The sharing by consumers of opinions about products and services is also turning out to be an important source of business value. Some companies now use these opinions to guide sales. One example: Amazon’s customer reviews, which were originally considered somewhat controversial because of the openness in allowing customers to give bad reviews to a product. David Weinberger, a senior researcher at the Berkman Center for Internet & Society at Harvard University, recalls hearing that after CEO Jeff Bezos asked for the feature, staffers wondered whether negative reviews would lead people to buy fewer books. “No,” Bezos reportedly answered, “they just won’t buy as many books that they don’t like.”
But the value is not just in accelerating word of mouth. Instead, companies are taking more and more hints from their customers, all the way up to the executive suite, according to Weinberger, co-author of the seminal Cluetrain Manifesto, a 1999 Web site and later book that argued that the Internet would transform the relationship between business and consumers. “Strategic decision-making is increasingly becoming a networked activity,” he says.
However, Benkler believes that while business is not going away, it may play a less central role in society than it has since the Industrial Revolution. The fact that everyone with an Internet connection can potentially distribute information anywhere and everywhere in the world changes all kinds of established social and market dynamics.
In his book, The Wealth of Networks [Yale, 2006], available free, online, Benkler predicted that “new patterns of production—nonmarket and radically decentralized—will emerge, if permitted, at the core, rather than the periphery of the most advanced economies. [This change] promises to enable social production and exchange to play a much larger role, alongside property- and market-based production, than they ever have in modern democracies.”
Certainly, massive collaboration has already changed a lot in the world.
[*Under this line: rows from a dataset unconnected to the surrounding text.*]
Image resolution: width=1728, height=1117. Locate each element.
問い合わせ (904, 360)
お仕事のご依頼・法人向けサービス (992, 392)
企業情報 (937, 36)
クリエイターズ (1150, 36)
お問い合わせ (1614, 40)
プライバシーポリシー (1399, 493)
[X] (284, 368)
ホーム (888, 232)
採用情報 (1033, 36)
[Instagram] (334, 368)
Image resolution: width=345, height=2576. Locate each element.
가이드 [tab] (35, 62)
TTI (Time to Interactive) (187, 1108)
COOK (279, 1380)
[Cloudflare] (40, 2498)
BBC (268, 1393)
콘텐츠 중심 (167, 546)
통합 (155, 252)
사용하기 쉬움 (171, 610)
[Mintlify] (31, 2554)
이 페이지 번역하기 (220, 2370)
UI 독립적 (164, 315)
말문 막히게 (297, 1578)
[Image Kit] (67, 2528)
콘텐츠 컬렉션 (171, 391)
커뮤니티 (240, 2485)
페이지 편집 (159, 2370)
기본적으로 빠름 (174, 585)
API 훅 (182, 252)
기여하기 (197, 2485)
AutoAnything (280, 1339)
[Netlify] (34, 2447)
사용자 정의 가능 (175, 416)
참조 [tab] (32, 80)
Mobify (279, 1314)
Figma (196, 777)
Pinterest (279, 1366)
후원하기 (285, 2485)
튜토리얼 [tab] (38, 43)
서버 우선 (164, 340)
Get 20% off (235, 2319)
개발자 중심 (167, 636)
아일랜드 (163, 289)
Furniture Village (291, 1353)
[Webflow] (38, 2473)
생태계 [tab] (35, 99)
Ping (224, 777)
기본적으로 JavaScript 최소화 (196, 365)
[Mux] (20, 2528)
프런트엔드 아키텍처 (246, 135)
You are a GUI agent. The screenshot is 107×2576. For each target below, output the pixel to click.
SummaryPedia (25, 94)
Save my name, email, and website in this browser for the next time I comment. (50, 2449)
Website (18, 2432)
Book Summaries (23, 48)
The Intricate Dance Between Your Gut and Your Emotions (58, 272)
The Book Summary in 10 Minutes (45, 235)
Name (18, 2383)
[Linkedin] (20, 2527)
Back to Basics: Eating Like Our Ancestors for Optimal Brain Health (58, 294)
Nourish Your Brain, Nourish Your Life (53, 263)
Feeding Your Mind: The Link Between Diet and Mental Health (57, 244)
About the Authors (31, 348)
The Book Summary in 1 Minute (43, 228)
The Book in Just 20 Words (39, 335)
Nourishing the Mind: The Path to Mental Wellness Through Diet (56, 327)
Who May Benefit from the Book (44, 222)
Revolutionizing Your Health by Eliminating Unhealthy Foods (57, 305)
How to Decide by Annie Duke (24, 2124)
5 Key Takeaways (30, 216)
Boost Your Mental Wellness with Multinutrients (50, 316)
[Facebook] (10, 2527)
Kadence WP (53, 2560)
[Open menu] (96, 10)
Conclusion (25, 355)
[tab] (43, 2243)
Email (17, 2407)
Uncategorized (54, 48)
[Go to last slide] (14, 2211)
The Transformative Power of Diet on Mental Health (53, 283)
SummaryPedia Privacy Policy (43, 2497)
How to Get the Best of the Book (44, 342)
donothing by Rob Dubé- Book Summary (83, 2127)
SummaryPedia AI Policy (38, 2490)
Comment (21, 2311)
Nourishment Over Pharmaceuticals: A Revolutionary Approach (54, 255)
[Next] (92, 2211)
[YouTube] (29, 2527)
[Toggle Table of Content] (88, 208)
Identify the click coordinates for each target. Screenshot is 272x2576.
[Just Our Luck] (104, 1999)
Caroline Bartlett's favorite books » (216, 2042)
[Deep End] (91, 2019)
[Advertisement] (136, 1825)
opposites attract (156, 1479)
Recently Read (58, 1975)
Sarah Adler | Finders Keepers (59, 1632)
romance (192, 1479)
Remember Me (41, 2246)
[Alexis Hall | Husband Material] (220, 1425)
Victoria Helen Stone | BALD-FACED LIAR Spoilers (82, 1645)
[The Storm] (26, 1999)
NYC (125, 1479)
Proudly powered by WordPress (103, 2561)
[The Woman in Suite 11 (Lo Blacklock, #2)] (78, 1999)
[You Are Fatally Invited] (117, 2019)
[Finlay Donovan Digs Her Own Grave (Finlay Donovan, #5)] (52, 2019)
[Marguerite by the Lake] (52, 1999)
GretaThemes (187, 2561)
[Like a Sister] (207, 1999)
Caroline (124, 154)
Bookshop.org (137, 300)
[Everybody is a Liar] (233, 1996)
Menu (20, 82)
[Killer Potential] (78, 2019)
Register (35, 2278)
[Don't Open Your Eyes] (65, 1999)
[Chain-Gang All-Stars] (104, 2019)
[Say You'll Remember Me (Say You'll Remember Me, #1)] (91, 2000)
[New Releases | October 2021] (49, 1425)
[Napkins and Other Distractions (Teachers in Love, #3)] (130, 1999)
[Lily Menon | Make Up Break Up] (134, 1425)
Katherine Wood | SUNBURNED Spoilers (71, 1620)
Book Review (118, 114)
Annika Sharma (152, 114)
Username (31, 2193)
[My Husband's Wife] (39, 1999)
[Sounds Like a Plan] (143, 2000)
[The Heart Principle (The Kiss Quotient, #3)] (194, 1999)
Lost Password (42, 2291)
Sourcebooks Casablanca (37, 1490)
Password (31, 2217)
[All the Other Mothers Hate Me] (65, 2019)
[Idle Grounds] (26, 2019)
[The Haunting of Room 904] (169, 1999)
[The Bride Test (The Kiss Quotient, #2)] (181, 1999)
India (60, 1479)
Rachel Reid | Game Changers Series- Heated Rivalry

Open-source software has transformed that industry—for more than a decade now, even IBM servers have run Apache and Linux. Wikipedia has nearly killed encyclopedias. More recently, Wikileaks (which is unaffiliated with Wikipedia) has probably changed the rules of politics, by making it more difficult to keep secrets inside government or between politicians and a coterie of closed-mouthed journalists.
But the next few years may be crucial to the development of social production, in Benkler’s view. In his articles, he has speculated that this cooperative force could be held back by governments and industries interested in maintaining the status quo.
If evolution is any guide, however, humanity seems likely to come down finally on the side of cooperation. “You see a lot of cases of cooperation among animals, but they exclusively cooperate with kin,” Levine says. “Humans don’t. Humans [also] cooperate with non-kin, which is the reason that we were so successful in surviving.”